Materassi in lattice: come sceglierli e cosa osservare in fase d’acquisto


L’acquisto oppure la sostituzione di un materasso rappresenta una fase particolarmente delicata nella modifica del proprio letto perché, oltre al prodotto in sé, ci si appresta ad acquistare qualcosa capace d’incidere sul nostro riposo e quindi anche sui fattori di salute correlati al momento nel quale dormiamo. Sebbene la scelta degli italiani e non solo ricada spesso sui materassi in lattice, bisogna comunque porre delle doverose considerazioni su quali punti osservare per scegliere, tra i tanti modelli disponibili, il migliore in assoluto nell’ottica del rapporto qualità-prezzo, della salute e della durevolezza.
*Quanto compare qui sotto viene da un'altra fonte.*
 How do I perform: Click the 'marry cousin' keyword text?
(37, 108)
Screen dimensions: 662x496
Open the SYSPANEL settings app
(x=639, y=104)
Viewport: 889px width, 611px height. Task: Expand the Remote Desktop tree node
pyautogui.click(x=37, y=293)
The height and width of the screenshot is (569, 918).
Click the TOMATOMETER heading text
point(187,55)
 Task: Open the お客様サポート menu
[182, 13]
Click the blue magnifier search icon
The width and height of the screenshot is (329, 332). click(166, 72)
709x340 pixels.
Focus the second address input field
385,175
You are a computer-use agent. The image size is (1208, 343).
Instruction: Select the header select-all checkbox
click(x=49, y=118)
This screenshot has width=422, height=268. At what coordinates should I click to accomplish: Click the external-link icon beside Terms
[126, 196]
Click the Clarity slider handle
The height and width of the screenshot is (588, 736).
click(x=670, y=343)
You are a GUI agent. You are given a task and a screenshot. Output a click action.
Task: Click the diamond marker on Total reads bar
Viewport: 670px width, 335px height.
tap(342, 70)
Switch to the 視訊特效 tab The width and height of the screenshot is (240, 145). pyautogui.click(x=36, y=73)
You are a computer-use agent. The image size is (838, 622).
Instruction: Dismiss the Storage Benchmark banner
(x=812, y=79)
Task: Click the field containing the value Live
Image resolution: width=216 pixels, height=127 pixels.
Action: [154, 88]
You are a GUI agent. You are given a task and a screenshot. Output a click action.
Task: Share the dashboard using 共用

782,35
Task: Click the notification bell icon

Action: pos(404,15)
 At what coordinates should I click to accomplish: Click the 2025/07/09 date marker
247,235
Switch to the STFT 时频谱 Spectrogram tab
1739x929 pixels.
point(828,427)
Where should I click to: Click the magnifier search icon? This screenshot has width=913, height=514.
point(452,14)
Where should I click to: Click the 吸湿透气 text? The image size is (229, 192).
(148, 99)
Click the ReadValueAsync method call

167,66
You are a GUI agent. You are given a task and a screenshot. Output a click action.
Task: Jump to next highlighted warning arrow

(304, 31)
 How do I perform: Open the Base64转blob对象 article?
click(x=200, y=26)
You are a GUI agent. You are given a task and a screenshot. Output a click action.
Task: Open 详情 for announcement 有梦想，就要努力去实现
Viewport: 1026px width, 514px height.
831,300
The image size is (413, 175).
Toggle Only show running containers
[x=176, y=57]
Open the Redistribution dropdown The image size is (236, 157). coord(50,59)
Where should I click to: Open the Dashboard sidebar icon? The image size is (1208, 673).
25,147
Come scegliere quindi i migliori materassi in lattice? La risposta giunge facilmente dall’analisi di alcuni steps da seguire, passaggi chiave per finalizzare un investimento che oltre a dover garantire un certa durata deve poter offrire anche una resa efficiente ed ottimale in termini di salute sia per la nostra colonna vertebrale che per lo status generale ed il benessere del nostro organismo. I passaggi da analizzare sono i seguenti:

  • Prezzo
  • Letto
  • Lattice
  • Rigidità

Volgendo lo sguardo al prezzo possiamo dire come su di quest ultimo incidano svariati fattori come l’imbottitura, il rivestimento e persino la tipologia di lattice (del quale discuteremo più tardi). Non fatevi quindi ingannare da costi troppo contenuti o troppo alti, che possono apparire come affari oppure come sintomo di estrema qualità, cercando di raccogliere tutte le informazioni possibili a partire dal produttore, i dati contenuti sull’etichetta di fabbricazione e quindi i materiali presenti.

Parlare del letto, quando si parla di materassi in lattice, potrebbe apparire scontato ed invece è importante ricordare ed associare a questa scelta la presenza di scomparti sottostanti le reti oppure no. Il motivo è semplice: a seconda della presenza o meno potreste creare spazi sottovuoti di presenza d’aria con rispettiva circolazione e generazione di muffe o accumuli di umidità dovendo valutare bene il materiale e quindi l’eventuale necessità di coperte di rivestimento anche nella parte non visibile.

Il lattice è un materiale al quale molti soggetti sono allergici, in particolare all’albumina contenuta e, per questo motivo, è opportuno verificare in base al proprio stato allergico la necessità di acquistare o meno materassi in lattice sintetico o no informandosi presso esperti. Dobbiamo ovviamente sottolineare come pur acquistante lattice naturale, il rischio di esser vittima di una reazione allergica capace di sfociare persino in uno shock anafilattico è davvero minimo e quasi assente grazie alle particolari tutele offerte dal sistema di lavorazione pensate per evitare in qualsiasi condizione la fuoriuscita del materiale, pur dopo anni d’utilizzo.

La rigidità, ultimo aspetto da considerare, è un dettaglio non meno importante da visualizzare al fine di comprendere in che modo (se con molle oppure no) il corpo verrà sostenuto durante la fase di riposo. Si tratta di un dettaglio spesso trascurato ma primario per assicurare a tutti la presenza di un sostegno adeguato alla colonna vertebrale ed omogeneo su tutti i tratti divisori, cervicale, toracico e lombare, senza nessuna particolare differenza. Tale fattore è basilare per assicurarsi il massimo della salute nel corso degli anni futuri senza problematiche.